Permettre la remontée des espèces migratrices, on sait le faire depuis le Moyen-Âge avec des échelles à poissons de mieux en mieux conçues. Donner une bonne qualité chimique à l'eau se traite bien en amont des rivières, par des dispositions légales et pratiques concernant les produits que l'on envoie dans le sol.
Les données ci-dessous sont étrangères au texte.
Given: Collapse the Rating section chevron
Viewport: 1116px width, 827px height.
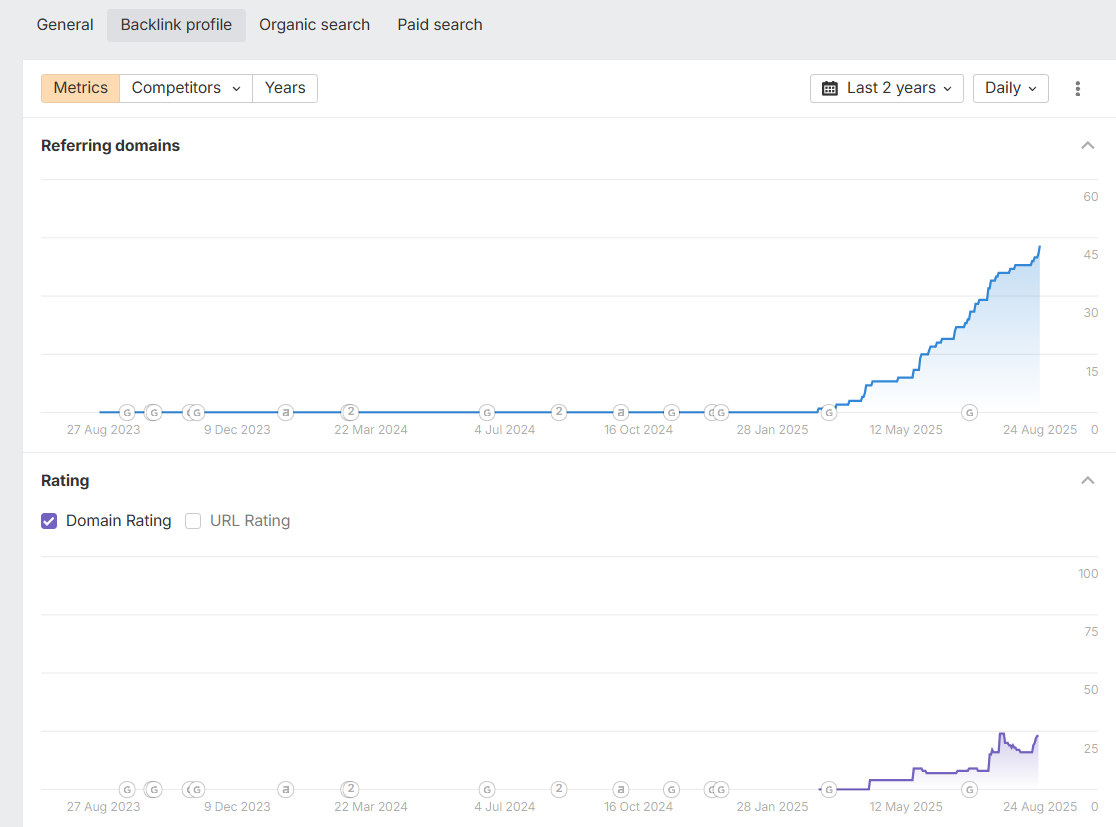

Rien ne justifie donc l'arasement d'ouvrages qui par ailleurs peuvent encore rendre de grands services et apportant une certaine maitrise des crues, ou du moins de leurs conséquences, en conservant des réserves d'eau bien utiles, et en produisant une énergie non polluante à peu de frais.

Détruire les barrages plusieurs fois centenaires établis sur les petites rivières, c'est :

  1. détruire durablement des biotopes complexes qui ont trouvé depuis longtemps leur équilibre,
  2. aliéner d'importantes réserves piscicoles ,
  3. abaisser dramatiquement les niveaux des nappes phréatiques et mettre en péril tout ce qui en dépend, et notamment les captages domestiques, agricoles et industriels,
  4. se priver des moyens de maitriser au moins partiellement les conséquences des crues,
  5. se priver de réserves d'eau pour les périodes de sécheresse,
  6. se priver de possibilités énergétiques bon marché, décentralisées et respectueuses de l'environnement,
  7. hypothéquer gravement les perspectives de développement touristique des régions irriguées, notamment quand il s'agit de rivières navigables et "pêchables",
  8. et sûrement plein d'autres inconvénients, mais la liste est déjà suffisamment inquiétante comme ça…

Bref, c'est jouer à l'apprenti sorcier en s'imaginant plus malin que la Nature (qui en a vu d'autres, depuis le temps...) en prétendant la servir, alors que l'on ne cherche en fait qu'à... l'asservir.